* **SOURCE EXTRACT**:
☆ ☆ ☆
Benchmarks

Dataset loaders for standard forecasting benchmarks.

Overview

The benchmarks module provides loaders for well-known forecasting datasets:

  • FRED: Federal Reserve Economic Data (macroeconomic indicators)

  • M5: Walmart sales forecasting competition data

  • M3/M4: Makridakis forecasting competitions

  • GluonTS: Amazon’s GluonTS benchmark datasets (electricity, traffic)

Each loader returns a TimeSeriesDataset object compatible with temporalcv evaluation.

Installation

Each benchmark has optional dependencies:

pip install temporalcv[fred]       # FRED economic data
pip install temporalcv[monash]     # M3/M4 datasets
pip install temporalcv[gluonts]    # GluonTS datasets
pip install temporalcv[benchmarks] # All benchmark loaders

Core Classes

TimeSeriesDataset

Standard dataset interface for temporalcv:

from temporalcv.benchmarks import TimeSeriesDataset, DatasetMetadata

dataset = TimeSeriesDataset(
    values=np.array([1.0, 2.0, 3.0, ...]),
    metadata=DatasetMetadata(
        name="my_series",
        frequency="D",
        horizon=1,
    )
)

# Get train/test split
train, test = dataset.get_train_test_split()

create_synthetic_dataset

Create synthetic AR(1) data for testing:

from temporalcv.benchmarks import create_synthetic_dataset

# Create synthetic dataset with known properties
dataset = create_synthetic_dataset(
    n_obs=200,
    ar_coef=0.95,  # High persistence
    seed=42
)
☆ ☆ ☆
* **SUPPLIED INFORMATION**:
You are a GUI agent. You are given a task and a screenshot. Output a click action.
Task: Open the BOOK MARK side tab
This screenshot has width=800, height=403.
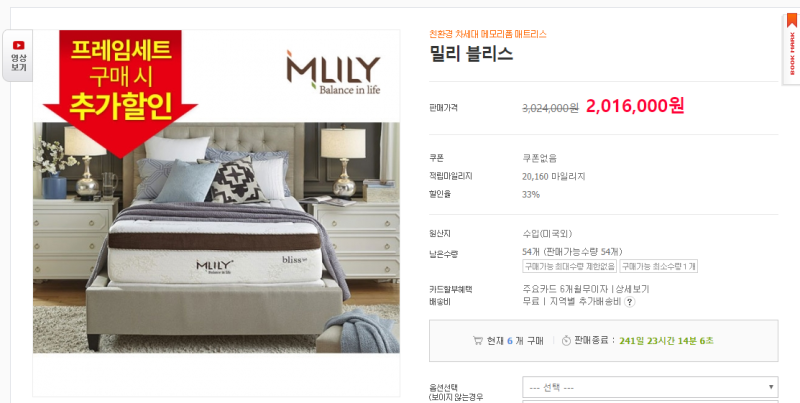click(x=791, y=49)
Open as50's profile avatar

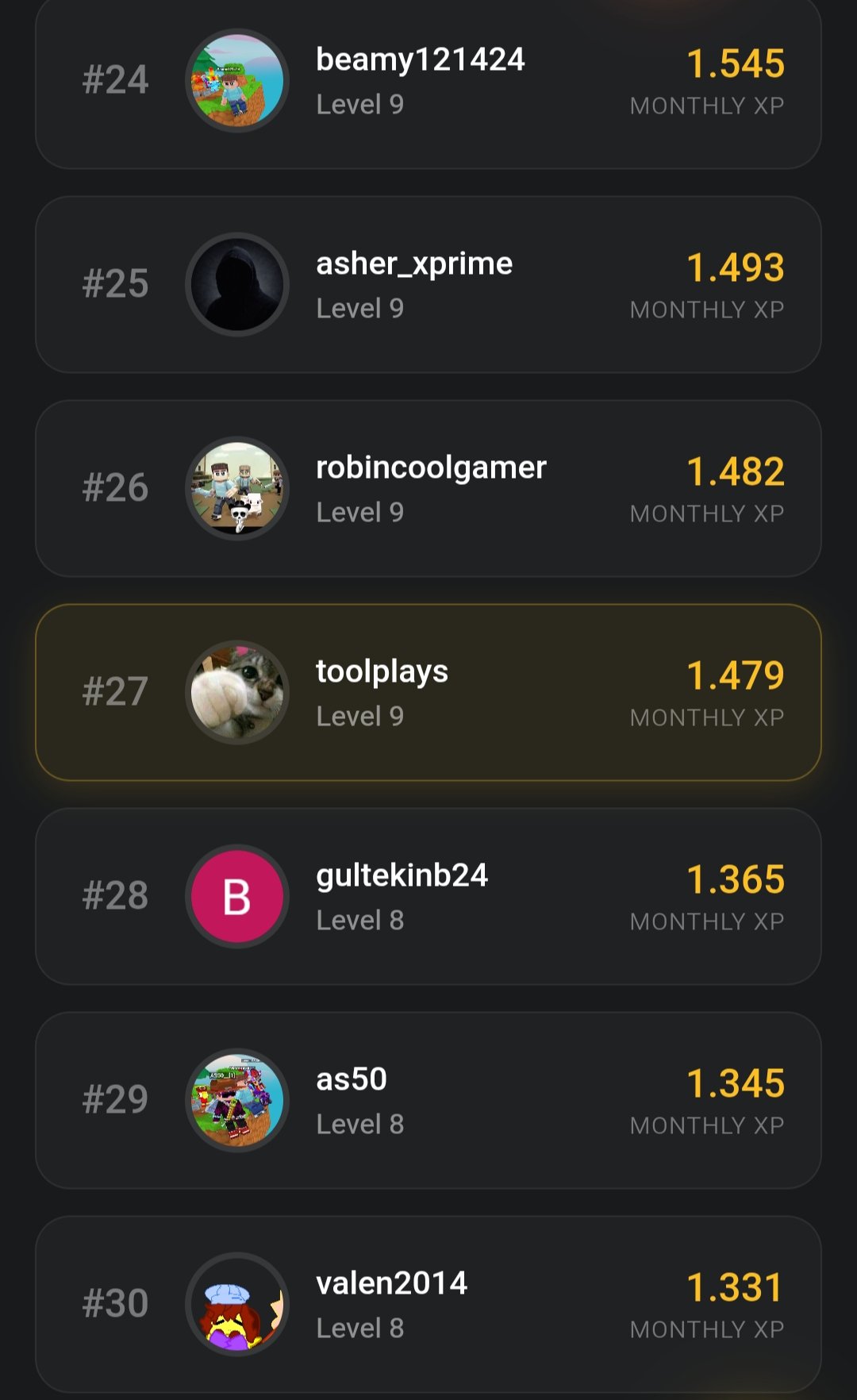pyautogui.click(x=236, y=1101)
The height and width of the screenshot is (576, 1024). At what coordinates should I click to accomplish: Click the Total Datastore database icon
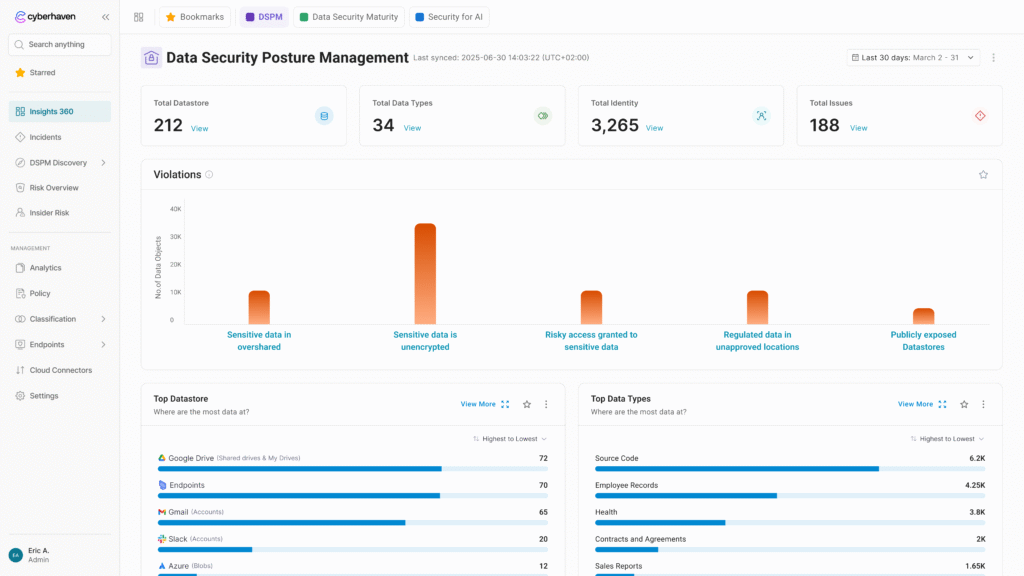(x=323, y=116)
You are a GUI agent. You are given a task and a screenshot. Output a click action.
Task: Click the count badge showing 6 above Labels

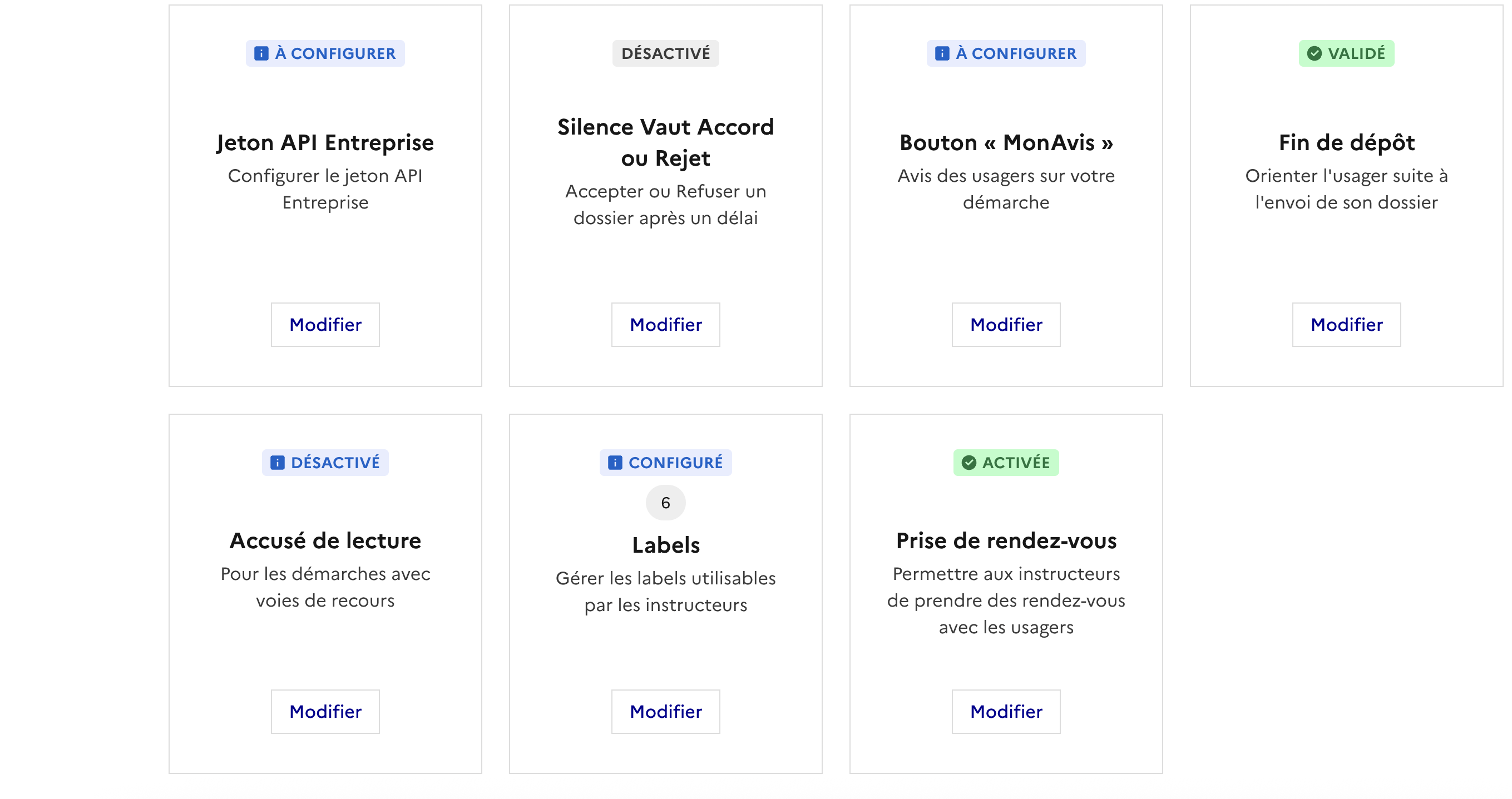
☆ ☆ ☆
* **PROBLEMS TO SOLVE**:
A) Restate the benchmarks documentation from "The benchmarks module" to "datasets (electricity, traffic)", swapping "macroeconomic indicators" for "economic indicators".
B) Extend the benchmarks documentation with the section that comes next, starting after its final code example.

* **ANSWERS BY TASK**:
A)
The benchmarks module provides loaders for well-known forecasting datasets:

  • FRED: Federal Reserve Economic Data (economic indicators)

  • M5: Walmart sales forecasting competition data

  • M3/M4: Makridakis forecasting competitions

  • GluonTS: Amazon’s GluonTS benchmark datasets (electricity, traffic)

B)
Usage

FRED Economic Data

from temporalcv.benchmarks import load_fred_rates

# Load interest rate data (requires FRED API key)
rates = load_fred_rates(series="DGS10")  # 10-Year Treasury
print(f"Shape: {len(rates.values)}")

M5 Competition Data

from temporalcv.benchmarks import load_m5

# Load M5 data (user must download from Kaggle first)
dataset = load_m5(data_dir="/path/to/m5/data")

M3/M4 Competitions

from temporalcv.benchmarks import load_m3, load_m4

# Load M3 monthly series
m3_monthly = load_m3(category="monthly")

# Load M4 weekly series
m4_weekly = load_m4(category="weekly")

GluonTS Datasets

from temporalcv.benchmarks import load_electricity, load_traffic

# Load electricity demand data
elec = load_electricity()

# Load traffic speed data
traffic = load_traffic()

Best Practices

  1. Use for benchmarking only - These datasets help compare methods, not replace domain data

  2. Check data quality - Some series may have missing values or anomalies

  3. Document settings - Record which datasets and subsets you used

  4. Verify official splits - Some loaders truncate data; check metadata.official_split

Exported Symbols

from temporalcv.benchmarks import (
    # Core classes
    Dataset,
    DatasetMetadata,
    TimeSeriesDataset,
    DatasetNotFoundError,

    # Functions
    create_synthetic_dataset,
    validate_dataset,

    # Optional (if dependencies installed)
    load_fred_rates,
    load_m3,
    load_m4,
    load_m5,
    load_electricity,
    load_traffic,
)